American Physicist-Physician & Nanobiophysics Innovator

Anita Goel is an American physicist, physician, and scientist in the emerging field of Nanobiophysics. At the Nanobiosym Research Institute (NBS), Goel examines the physics of life and the way nanomotors read and write information into DNA.

==Education==
Goel received a PhD and M.A. in physics from Harvard University, where she worked with Nobel laureate Dudley R. Herschbach.
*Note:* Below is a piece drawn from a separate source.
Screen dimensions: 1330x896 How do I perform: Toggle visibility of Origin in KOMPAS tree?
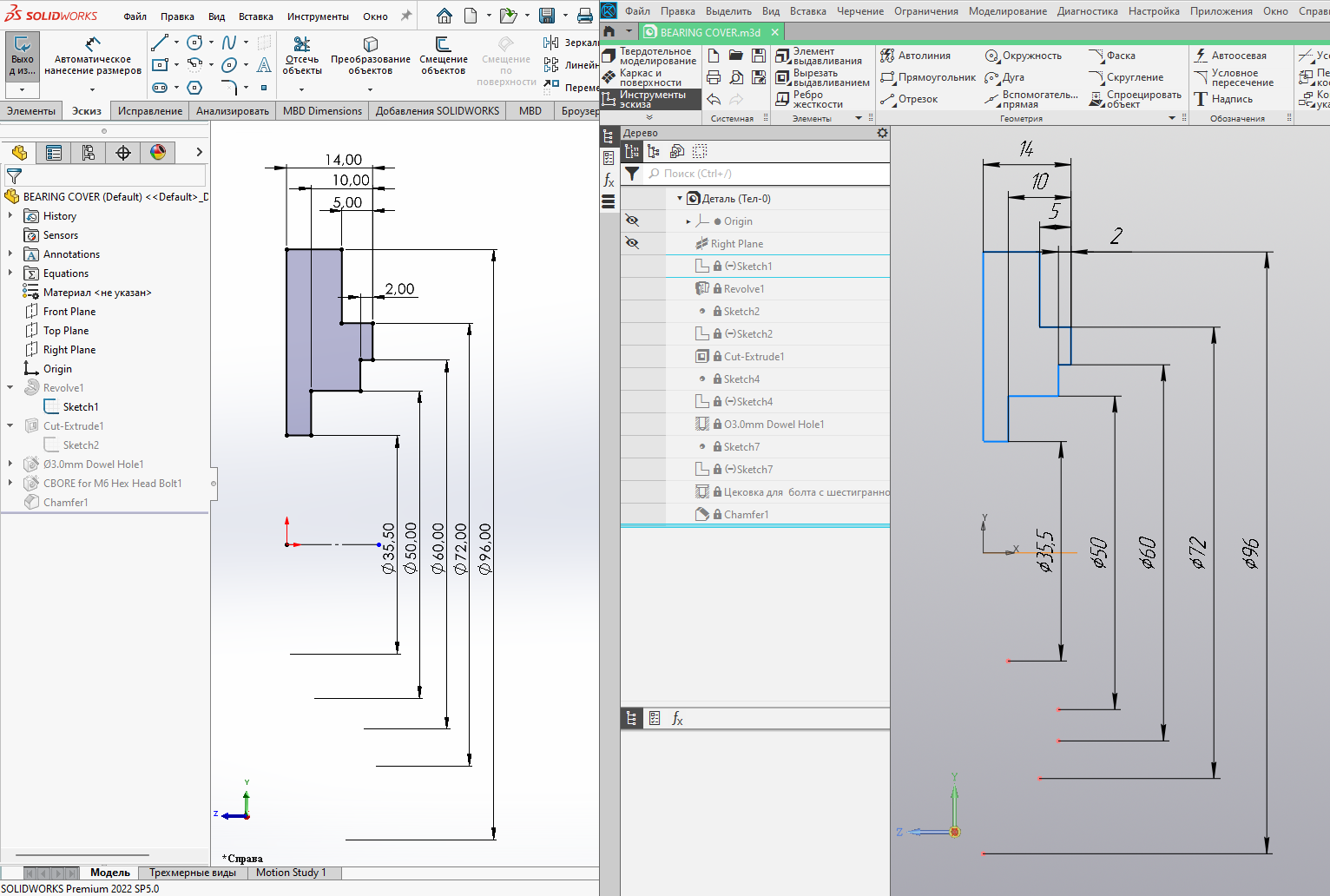point(632,221)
Her thesis was entitled Single Molecule Dynamics of Motor Enzymes Along DNA.

She received a BS in physics with honors and distinction from Stanford University, where her honors thesis mentor was Nobel laureate Steven Chu.

She also earned in parallel an M.D. from the Harvard–MIT Joint Division of Health Sciences and Technology (HST).

==Career==
Goel has over 80 patents worldwide and has published in journals including Nature Nanotechnology and Scientific American and the "Proceedings of the National Academy of Sciences (PNAS)."

She has testified in the US Senate for the $1.5 Billion dollar National Nanotechnology Initiative; advised President Obama's PCAST for his Strategy for American Innovation; served on the Triennial Review Board of the National Academy of Sciences.

She was invited by the late MIT President Chuck Vest to serve on the Committee on Manufacturing Innovation of the National Academy of Engineering; and on the Canadian Institute for Advanced Research (CIFAR). She served on the Nanotechnology & Scientific Advisory Boards of Lockheed Martin and PepsiCo Corporations.

As the chairman and CEO of Nanobiosym Diagnostics (NBSDx), Goel oversees product design, engineering, clinical trials, regulatory approvals and manufacturing of the company's breakthrough technologies, such as the Gene-RADAR and its “apps” for personalized precision medicine, digital health and global health security. In 2020, Barclay's Bank and the Unreasonable Group selected Nanobiosym Dx amongst the “World’s Top 10 Companies solving the Global COVID Crisis” and Scientific American featured her work on how mobile precision testing for COVID could safely re-open the US and global economy.

== Awards ==
Named as one of the World's "Top 35 science and technology innovators" by MIT Technology Review and one of the "World's Most Influential Visionaries in Biotech" by Scientific American Goel has been recognized with three DARPA Breakthrough Awards, two USAID Grand Challenge Awards, NASA's Galactic Challenge Award, and multiple awards from DOD, DOE, AFOSR, and NSF.